しかし、剣戟を見事に受け流されダメージが入らない。
「チッ、くそっ。無駄にニョロニョロして、もう!!!」
その後も攻撃を続けるが、如何せん動きが捉えづらい。
そのせいで幾ら斬り込もうとしても全く攻撃が通らない。
「もう!!!!イライラする!!!!!(うまくダメージが入らない!!!)」
瞬きの合間だった。その一瞬で触手の姿が揺らぎ、人の形をとった。
「・・・え?何これ、ピエロ?」
一瞬の思考の停止、一瞬の攻撃の停止、その隙を縫ってその道化師は攻撃を繰り出した。
「は?!うぇっ、あぶねっ!!!(自分の莫迦、今は戦闘中じゃ!集中せえ!)」
目の前にはナイフ。其れを短刀で弾き返す。ギリギリだった。背中に冷や汗が伝う。
『あはははは、弱いね。やっぱり弱いね。

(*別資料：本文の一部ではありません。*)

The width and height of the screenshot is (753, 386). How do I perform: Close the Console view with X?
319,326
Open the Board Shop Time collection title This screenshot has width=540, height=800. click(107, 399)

そんなじゃ僕には勝てないよ?』
嘲笑う道化師、その間もナイフは延々と投げられ続ける。
「っ!(くそっ、攻撃に転じたいのに・・・捌くので手一杯だ!!)」
『無理だって、君には僕のことを斬ることなんてできやしない。うふふふ。』
「うっせぇ、莫〜〜〜〜迦!!うちだって術師はってんだ、負けるかよ!!」
そう強がってはいるが、ナイフを避けて、いなして、弾き返して。それだけしかできない。その攻撃は尽きることはなく、攻めに行こうとしても触手に阻まれる。
「は〜〜〜もう!!!!いい加減にしろっ!!!!!」
『だぁから無理だって、あきらめたら・・・わっ。』
しかし、そこで道化師の動きが乱れたのである。
「よっしゃktkr!!!」
其れを好機とばかりに斬りかかる礼佳。
道化師はそんな彼女より一瞬早く体制を立て直し、その一閃をナイフで軌道をずらした。
しかし、その攻撃はその道化師の仮面に届いていた。その素顔は・・・
「は・・・・?わ、たし・・・?なんで・・・?」
自分自身だった。
『あははははは。君は僕で、僕は君。君が僕という仮面を被り続ける限り、君は僕に勝てないよ。わかるでしょ、だって君は僕なんだもの。うふふふふふ・・・。』
「っ!!!!ぅるさい・・・うるっさい!!!!そんな訳・・・・っ!!!」
『あはははははははははっ!!!!』
どこか狂気的なまでの笑みを浮かべながらナイフで斬りかかってくる自分の姿をした“モノ”。礼佳は、それが敵方の術式による幻影ということは完全に失念していた。
「っ、ぐっ、ふっ!!
(私は、仮面を被り続けている。でも、ここでこいつの言葉を認めたら、今までみんなを欺いていたことになる・・・!でも・・・でもっ!!!)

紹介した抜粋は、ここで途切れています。